Ao entardecer, algumas espécies vegetais adotam um comportamento semelhante ao de quem “fecha os olhos”: suas folhas lentamente se fecham, mudam de posição e permanecem assim durante a noite. Com o amanhecer, elas reabrem, retomando sua forma habitual, sem sinais de fadiga ou cansaço. Essa mudança faz parte de um mecanismo natural que evoluiu ao longo de milhões de anos.
Plantios ornamentais como sensitiva, maranta, calatéia, além de algumas leguminosas e árvores, exibem esse movimento. Durante o dia, suas folhas permanecem abertas, maximizando a captação de luz solar. Quando o sol se põe, as folhas começam a se fechar ou orientam-se para cima, criando uma espécie de “sono” que costuma provocar a impressão de que a planta está descansando ou indo dormir.

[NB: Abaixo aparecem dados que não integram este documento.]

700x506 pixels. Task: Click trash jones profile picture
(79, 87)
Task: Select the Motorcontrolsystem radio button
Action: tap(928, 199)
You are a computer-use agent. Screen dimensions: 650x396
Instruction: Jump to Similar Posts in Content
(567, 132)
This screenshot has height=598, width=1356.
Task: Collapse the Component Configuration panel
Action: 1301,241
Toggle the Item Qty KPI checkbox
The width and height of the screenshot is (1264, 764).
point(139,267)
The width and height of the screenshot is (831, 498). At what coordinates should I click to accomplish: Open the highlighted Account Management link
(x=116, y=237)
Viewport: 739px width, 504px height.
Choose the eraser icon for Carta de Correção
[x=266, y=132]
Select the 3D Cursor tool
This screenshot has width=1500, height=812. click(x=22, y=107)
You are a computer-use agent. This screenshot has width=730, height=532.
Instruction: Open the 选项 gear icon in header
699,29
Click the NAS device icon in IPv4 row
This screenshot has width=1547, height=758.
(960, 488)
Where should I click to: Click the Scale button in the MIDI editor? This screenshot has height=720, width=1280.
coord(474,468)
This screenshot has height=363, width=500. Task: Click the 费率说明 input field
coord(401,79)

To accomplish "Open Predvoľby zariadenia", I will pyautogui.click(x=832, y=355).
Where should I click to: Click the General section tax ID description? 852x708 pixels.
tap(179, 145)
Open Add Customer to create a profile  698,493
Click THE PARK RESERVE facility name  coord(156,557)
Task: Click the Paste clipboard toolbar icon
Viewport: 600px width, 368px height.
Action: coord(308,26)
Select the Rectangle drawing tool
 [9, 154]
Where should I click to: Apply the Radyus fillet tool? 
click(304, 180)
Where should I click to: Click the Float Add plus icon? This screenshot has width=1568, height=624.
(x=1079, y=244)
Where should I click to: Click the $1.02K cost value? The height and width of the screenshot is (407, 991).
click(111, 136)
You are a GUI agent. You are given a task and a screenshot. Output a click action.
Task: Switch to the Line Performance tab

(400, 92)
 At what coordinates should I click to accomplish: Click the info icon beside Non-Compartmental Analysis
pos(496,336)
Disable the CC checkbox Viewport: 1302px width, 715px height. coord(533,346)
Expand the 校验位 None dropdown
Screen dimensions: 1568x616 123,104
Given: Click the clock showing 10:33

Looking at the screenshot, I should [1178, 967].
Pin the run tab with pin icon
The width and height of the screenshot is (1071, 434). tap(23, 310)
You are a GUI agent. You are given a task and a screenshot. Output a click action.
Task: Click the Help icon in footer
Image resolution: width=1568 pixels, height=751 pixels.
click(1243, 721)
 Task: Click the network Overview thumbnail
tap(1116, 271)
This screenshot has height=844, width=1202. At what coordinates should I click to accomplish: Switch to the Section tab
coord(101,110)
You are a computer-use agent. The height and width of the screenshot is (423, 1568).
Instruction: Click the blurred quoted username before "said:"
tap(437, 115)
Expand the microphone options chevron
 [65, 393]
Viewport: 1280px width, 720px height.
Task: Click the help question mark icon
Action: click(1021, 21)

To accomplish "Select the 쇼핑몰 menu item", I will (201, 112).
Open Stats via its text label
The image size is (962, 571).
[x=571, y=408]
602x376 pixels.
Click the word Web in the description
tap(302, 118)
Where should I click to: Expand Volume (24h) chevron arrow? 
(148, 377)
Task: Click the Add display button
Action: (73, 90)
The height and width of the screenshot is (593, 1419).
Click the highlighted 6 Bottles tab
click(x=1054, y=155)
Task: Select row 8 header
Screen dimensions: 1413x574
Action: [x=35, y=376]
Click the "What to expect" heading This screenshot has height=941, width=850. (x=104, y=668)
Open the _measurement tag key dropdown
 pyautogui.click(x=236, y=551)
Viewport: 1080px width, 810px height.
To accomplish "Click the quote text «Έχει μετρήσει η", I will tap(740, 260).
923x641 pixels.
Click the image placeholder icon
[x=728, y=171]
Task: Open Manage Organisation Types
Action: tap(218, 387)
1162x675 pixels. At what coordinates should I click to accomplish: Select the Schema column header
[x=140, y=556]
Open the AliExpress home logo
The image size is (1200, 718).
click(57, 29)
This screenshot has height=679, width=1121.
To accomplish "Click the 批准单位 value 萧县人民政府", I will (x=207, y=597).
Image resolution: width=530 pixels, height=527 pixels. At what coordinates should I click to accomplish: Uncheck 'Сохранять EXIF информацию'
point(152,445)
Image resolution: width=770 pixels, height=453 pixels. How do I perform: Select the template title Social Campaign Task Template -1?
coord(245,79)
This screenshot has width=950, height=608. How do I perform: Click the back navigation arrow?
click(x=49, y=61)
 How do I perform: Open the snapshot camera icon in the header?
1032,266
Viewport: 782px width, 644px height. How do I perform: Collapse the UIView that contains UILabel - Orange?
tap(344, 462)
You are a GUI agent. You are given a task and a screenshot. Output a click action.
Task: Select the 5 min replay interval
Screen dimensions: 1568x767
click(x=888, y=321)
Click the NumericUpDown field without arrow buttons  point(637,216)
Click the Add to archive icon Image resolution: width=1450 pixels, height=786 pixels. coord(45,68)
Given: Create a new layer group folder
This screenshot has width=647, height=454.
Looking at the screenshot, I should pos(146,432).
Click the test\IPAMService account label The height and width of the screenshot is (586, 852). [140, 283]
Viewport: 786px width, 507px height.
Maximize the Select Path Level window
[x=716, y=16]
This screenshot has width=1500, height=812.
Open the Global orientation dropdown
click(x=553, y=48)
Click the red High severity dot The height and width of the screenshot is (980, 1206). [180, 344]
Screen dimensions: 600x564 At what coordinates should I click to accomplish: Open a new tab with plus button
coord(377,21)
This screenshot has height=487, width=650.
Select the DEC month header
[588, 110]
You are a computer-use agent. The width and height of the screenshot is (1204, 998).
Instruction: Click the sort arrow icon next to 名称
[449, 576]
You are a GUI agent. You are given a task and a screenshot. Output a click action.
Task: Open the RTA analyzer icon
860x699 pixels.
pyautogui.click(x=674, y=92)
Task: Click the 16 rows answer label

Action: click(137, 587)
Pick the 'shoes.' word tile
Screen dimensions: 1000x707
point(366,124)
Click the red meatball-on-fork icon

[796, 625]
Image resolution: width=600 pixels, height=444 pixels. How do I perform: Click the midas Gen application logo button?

Embora não seja um sono, esse comportamento funciona como uma adaptação às mudanças de luminosidade e temperatura ao longo do ciclo diário. A observação desse movimento varia de acordo com as espécies, mas o padrão de fechamento das folhas ao entardecer e abertura ao amanhecer é comum entre muitas plantas. Atualmente, esse fenômeno é bastante estudado por botânicos, que investigam suas funções e benefícios para a sobrevivência vegetal.